Your assignment:
The lines below, all of them, should be returned exactly as they appear.

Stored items
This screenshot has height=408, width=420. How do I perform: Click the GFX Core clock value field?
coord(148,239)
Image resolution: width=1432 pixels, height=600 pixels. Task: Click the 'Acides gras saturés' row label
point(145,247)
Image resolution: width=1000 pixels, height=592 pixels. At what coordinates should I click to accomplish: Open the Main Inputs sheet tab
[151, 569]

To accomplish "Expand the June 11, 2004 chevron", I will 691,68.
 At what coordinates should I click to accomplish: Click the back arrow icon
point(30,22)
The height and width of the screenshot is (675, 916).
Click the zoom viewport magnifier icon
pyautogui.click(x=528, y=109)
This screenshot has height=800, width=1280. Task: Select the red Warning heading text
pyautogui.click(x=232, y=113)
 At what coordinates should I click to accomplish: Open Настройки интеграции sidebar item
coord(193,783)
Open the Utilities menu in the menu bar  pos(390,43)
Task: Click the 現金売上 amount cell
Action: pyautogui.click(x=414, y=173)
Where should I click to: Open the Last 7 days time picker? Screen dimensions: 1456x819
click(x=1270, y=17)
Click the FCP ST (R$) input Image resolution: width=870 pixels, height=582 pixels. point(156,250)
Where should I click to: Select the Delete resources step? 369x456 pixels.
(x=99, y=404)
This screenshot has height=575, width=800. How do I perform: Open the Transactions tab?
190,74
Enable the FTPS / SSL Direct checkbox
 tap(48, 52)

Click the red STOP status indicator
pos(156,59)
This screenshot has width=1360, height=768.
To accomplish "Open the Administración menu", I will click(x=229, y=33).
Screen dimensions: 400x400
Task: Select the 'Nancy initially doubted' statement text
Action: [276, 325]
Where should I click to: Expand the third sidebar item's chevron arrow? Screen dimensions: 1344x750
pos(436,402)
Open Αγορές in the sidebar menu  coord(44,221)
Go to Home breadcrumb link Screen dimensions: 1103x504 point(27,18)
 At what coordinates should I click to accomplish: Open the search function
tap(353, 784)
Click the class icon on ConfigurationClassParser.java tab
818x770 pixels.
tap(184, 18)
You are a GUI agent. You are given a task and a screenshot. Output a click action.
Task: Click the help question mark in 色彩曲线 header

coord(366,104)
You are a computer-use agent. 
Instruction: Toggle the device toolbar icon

Answer for the task:
This screenshot has height=408, width=420. How do I perform: Click the GFX Core clock value field?
coord(148,239)
Image resolution: width=1432 pixels, height=600 pixels. Task: Click the 'Acides gras saturés' row label
point(145,247)
Image resolution: width=1000 pixels, height=592 pixels. At what coordinates should I click to accomplish: Open the Main Inputs sheet tab
[151, 569]

To accomplish "Expand the June 11, 2004 chevron", I will 691,68.
 At what coordinates should I click to accomplish: Click the back arrow icon
point(30,22)
The height and width of the screenshot is (675, 916).
Click the zoom viewport magnifier icon
pyautogui.click(x=528, y=109)
This screenshot has height=800, width=1280. Task: Select the red Warning heading text
pyautogui.click(x=232, y=113)
 At what coordinates should I click to accomplish: Open Настройки интеграции sidebar item
coord(193,783)
Open the Utilities menu in the menu bar  pos(390,43)
Task: Click the 現金売上 amount cell
Action: pyautogui.click(x=414, y=173)
Where should I click to: Open the Last 7 days time picker? Screen dimensions: 1456x819
click(x=1270, y=17)
Click the FCP ST (R$) input Image resolution: width=870 pixels, height=582 pixels. point(156,250)
Where should I click to: Select the Delete resources step? 369x456 pixels.
(x=99, y=404)
This screenshot has height=575, width=800. How do I perform: Open the Transactions tab?
190,74
Enable the FTPS / SSL Direct checkbox
 tap(48, 52)

Click the red STOP status indicator
pos(156,59)
This screenshot has width=1360, height=768.
To accomplish "Open the Administración menu", I will click(x=229, y=33).
Screen dimensions: 400x400
Task: Select the 'Nancy initially doubted' statement text
Action: [276, 325]
Where should I click to: Expand the third sidebar item's chevron arrow? Screen dimensions: 1344x750
pos(436,402)
Open Αγορές in the sidebar menu  coord(44,221)
Go to Home breadcrumb link Screen dimensions: 1103x504 point(27,18)
 At what coordinates should I click to accomplish: Open the search function
tap(353, 784)
Click the class icon on ConfigurationClassParser.java tab
818x770 pixels.
tap(184, 18)
You are a GUI agent. You are given a task and a screenshot. Output a click action.
Task: Click the help question mark in 色彩曲线 header

coord(366,104)
You are a computer-use agent. 
Instruction: Toggle the device toolbar icon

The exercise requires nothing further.